Old Lake and River Sites

In 1934 and 1935 Mr. and Mrs. W. H. Campbell found traces of man along the beaches of vanished lakes in the southern California desert. At first Antevs believed that the lakes formed when the glaciers were melting away 20,000 to 25,000 years ago, but now he dates the artifacts and camp sites as less than 9,000 years old. At Lake Mohave, in the Campbells’ first year of work, they found only stone tools—Mohave and Silver Lake points—but in the Pinto Basin they came upon the bones of extinct mammals as well as artifacts.[33] Malcolm J. Rogers challenges the dating of Mohave and Pinto as “largely a matter of opinion,” and believes that “even approximate dates ... cannot be set.” In his own opinion, Pinto points—mixed with Gypsum in the same area—range only from 1,800 to 2,800 years ago. The Lake Mohave industry cannot begin, he maintains, earlier than 3,000 to 4,000 years ago.[34] In 1946, Robert F. Heizer and Edwin M. Lemert and later A. E. Treganza discovered in Topanga Canyon, north of Los Angeles, points and crude scrapers and choppers very like those at Lake Mohave and Gypsum Cave and also milling stones.[35] Lake Mohave artifacts have been found in northwestern Canada.[36]

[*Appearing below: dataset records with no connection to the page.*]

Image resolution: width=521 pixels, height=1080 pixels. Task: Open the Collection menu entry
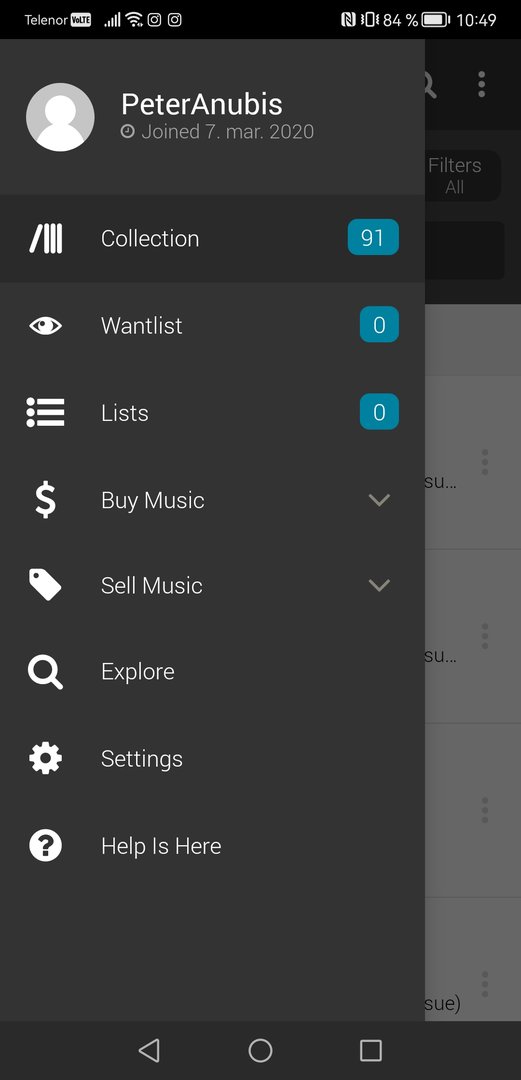tap(212, 238)
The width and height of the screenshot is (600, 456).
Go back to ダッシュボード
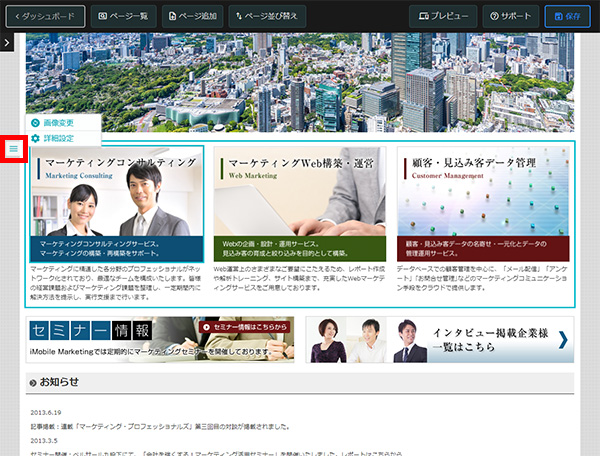pos(46,16)
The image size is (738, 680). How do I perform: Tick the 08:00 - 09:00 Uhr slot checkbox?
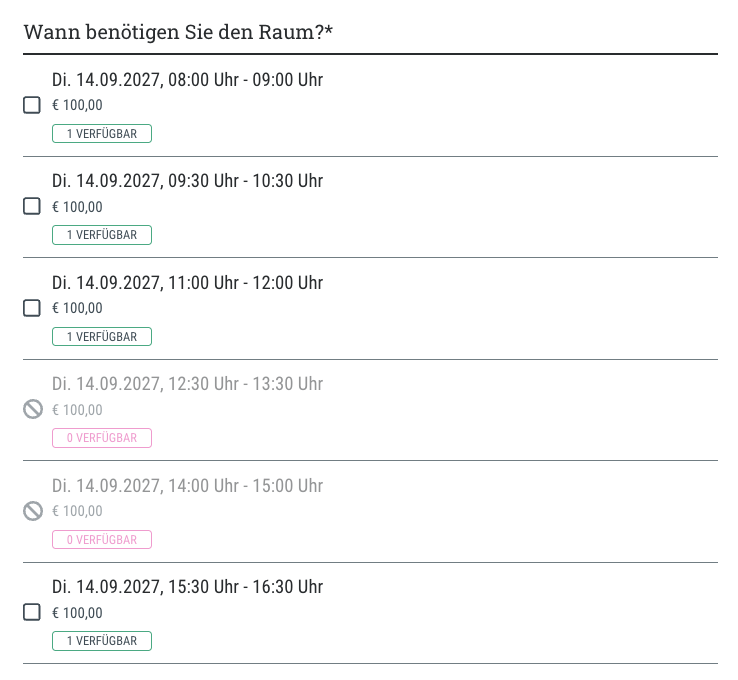(x=32, y=105)
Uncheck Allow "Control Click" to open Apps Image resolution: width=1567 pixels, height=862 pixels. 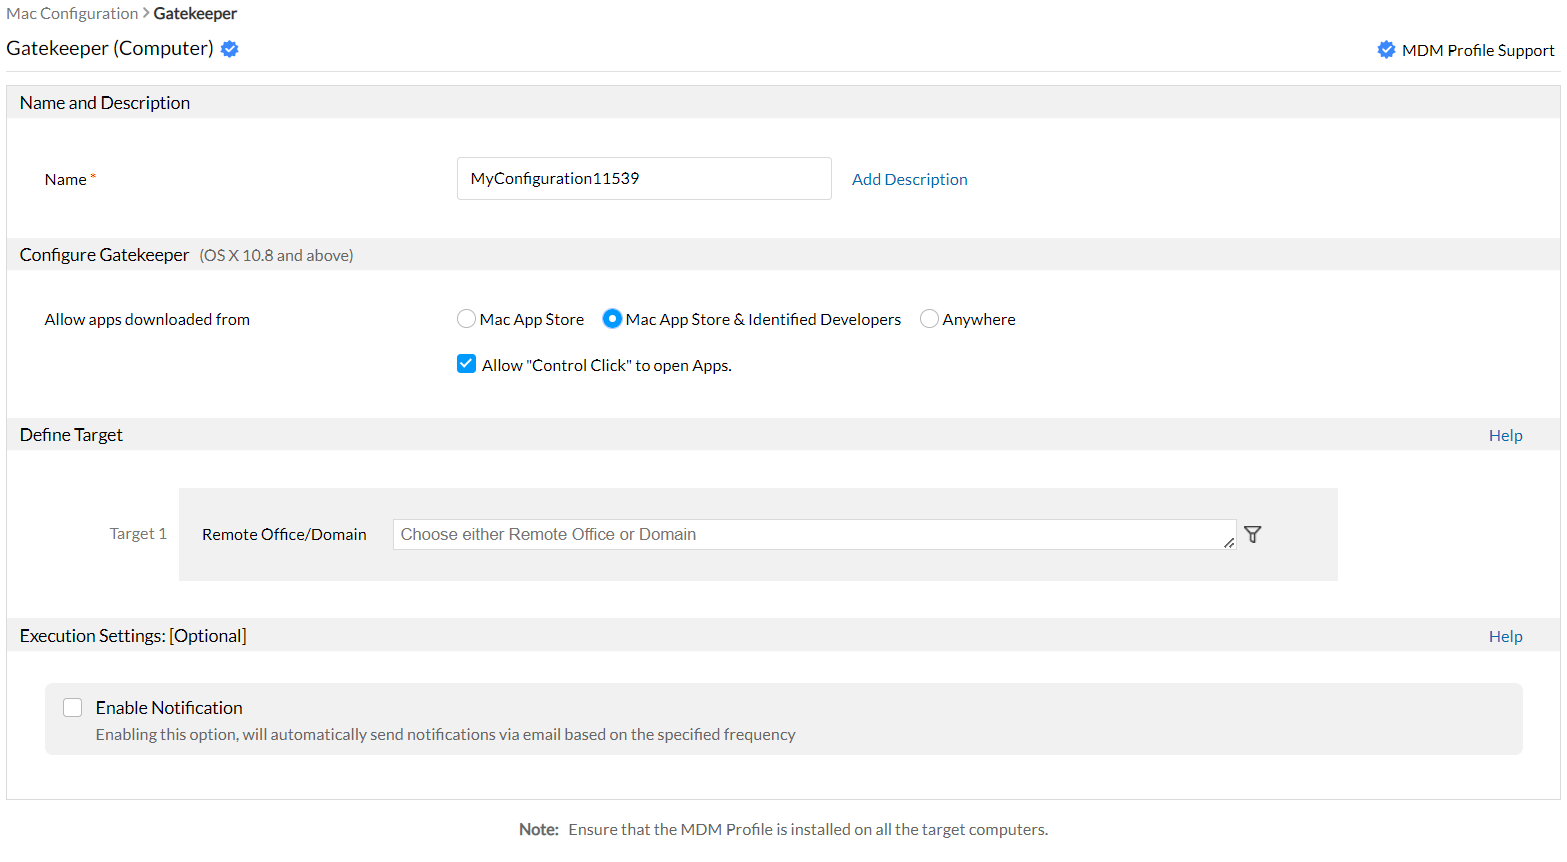466,364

A number of sites in the West and Southwest are particularly notable for their age or for the character of their artifacts, or for both. Some push the record of man in America back beyond Folsom, possibly far, far beyond; and some bring into the picture a type of artifact—the milling stone—which does not seem to have appeared in Europe until later. The publications upon these sites from 1935 to 1941 aroused much controversy even while broadening and deepening our knowledge of early man.

Three early points from the borders of extinct lakes in the desert area of southern California. Points like the Pinto have been found in Chile. (The Pinto, after Wormington, 1944; the other two, after Campbell, 1937.)

Confusion, as well as controversy, distinguishes the area which might prove the most significant of the four if more extended work were done there by geologists as well as archaeologists. This area is in the neighborhood of Abilene, Texas, and includes the banks of the Elm Creek branch of the Brazos River. Cyrus N. Ray, a local physician, has studied the Abilene sites assiduously for twenty years. In 1931 Gila Pueblo—Harold S. Gladwin’s research institution—sent E. B. Sayles to work there. Later Gila arranged to have Antevs, Howard, and M. M. Leighton, Chief of the Illinois State Geological Survey, study the finds and the sites. It is unfortunate that the men who worked in this area have not agreed on a consistent set of names for the various cultures and geological formations. As H. M. Wormington has observed, “the only way to approach publications dealing with the archaeology of this region is with a large bottle of aspirin in either hand.”

An Abilene point. (After Wormington, 1944.)

The artifacts occurred in two strata. The upper contained points of types now called Plainview and Milnesand and a long, narrow point that has been dubbed Abilene, though not accepted as a distinct type by Texas archaeologists. Leighton placed these tools from what he called the Elm Creek Silts in the latter portion of our last Glacial period.[37] To reach Abilene at this time, early man may have passed through the gap that is thought to have appeared in the ice sheet east of the Rockies 40,000 years ago, or else when the Wisconsin ice of the last glaciers was in retreat 20,000 years later (see illustrations, pages [26] and [27]).

Still greater age is claimed for certain other objects of the Abilene area. Below the Elm Creek Silts lie the Durst Silts, which were laid down, Leighton thinks, prior to the last glaciation.[38] In connection with these silts Sayles found what may be very crude artifacts.[39] They are the “eoliths” that, wherever found in the Old World, are accepted or attacked as problematical evidences of man’s first attempts at roughly chipped artifacts. If these are indeed the work of man, and if Leighton is right, the men who made them must have come to Texas during the Sangamon Interglacial period preceding the last, or Wisconsin, glaciation—a matter of perhaps 70,000 years ago.

Some authorities attack Leighton’s dating and therefore Sayles’s eoliths. The reported discovery later of Abilene and other points in the Durst Silts suggested to Kirk Bryan that the silts would have to be moved up in time.[40] He might have argued that the artifacts should be moved back, which would have been in line with his championing of very early man elsewhere. Agreeing with Bryan and C. C. Albritton, Frank C. Hibben redated the Durst Silts by connecting them with a late glacier in the Rocky Mountains rather than with the Wisconsin ice field of the north.[41] Leighton, on the other hand, maintained—and he has had some good support—that the soil at various depths had been radically changed by chemical action which would take tens of thousands of years. This “soil profile” theory as a test of geological age is gaining in importance.[42]